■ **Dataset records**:
• • • •

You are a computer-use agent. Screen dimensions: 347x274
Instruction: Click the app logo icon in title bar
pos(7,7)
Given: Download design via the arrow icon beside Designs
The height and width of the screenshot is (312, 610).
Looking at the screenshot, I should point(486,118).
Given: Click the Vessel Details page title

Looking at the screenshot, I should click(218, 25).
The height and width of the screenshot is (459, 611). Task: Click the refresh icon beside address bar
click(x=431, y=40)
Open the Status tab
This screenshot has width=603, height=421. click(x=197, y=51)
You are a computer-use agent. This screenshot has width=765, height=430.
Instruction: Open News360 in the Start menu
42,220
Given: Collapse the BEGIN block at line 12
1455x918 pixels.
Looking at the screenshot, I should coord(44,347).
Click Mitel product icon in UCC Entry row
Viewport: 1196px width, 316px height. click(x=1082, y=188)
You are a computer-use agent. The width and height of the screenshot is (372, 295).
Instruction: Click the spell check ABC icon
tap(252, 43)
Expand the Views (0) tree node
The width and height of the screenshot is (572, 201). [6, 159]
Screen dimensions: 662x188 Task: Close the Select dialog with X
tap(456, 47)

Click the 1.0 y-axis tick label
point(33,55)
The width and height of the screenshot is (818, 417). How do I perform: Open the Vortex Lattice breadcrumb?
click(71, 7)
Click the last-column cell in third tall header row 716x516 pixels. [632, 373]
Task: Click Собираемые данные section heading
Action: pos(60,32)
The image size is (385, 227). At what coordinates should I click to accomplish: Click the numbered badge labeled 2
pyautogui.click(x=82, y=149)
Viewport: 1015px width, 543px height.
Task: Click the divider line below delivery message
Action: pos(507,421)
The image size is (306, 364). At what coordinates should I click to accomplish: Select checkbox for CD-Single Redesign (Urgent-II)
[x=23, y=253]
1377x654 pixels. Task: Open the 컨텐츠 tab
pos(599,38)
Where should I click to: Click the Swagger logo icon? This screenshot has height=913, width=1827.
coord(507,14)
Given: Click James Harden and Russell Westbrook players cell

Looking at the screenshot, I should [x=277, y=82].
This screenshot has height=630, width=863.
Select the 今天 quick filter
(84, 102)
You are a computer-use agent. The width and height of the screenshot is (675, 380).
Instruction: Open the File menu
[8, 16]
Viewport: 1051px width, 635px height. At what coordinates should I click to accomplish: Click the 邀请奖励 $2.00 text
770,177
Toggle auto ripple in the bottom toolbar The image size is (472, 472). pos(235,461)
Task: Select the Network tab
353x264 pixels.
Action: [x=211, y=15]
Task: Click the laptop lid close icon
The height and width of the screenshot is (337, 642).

• • • •

Lines from the one containing "Toggle auto ripple" through the last line of the records, both included, are the only ones to print, each exactly as it is.

■ **Output for this task**:
Toggle auto ripple in the bottom toolbar The image size is (472, 472). pos(235,461)
Task: Select the Network tab
353x264 pixels.
Action: [x=211, y=15]
Task: Click the laptop lid close icon
The height and width of the screenshot is (337, 642).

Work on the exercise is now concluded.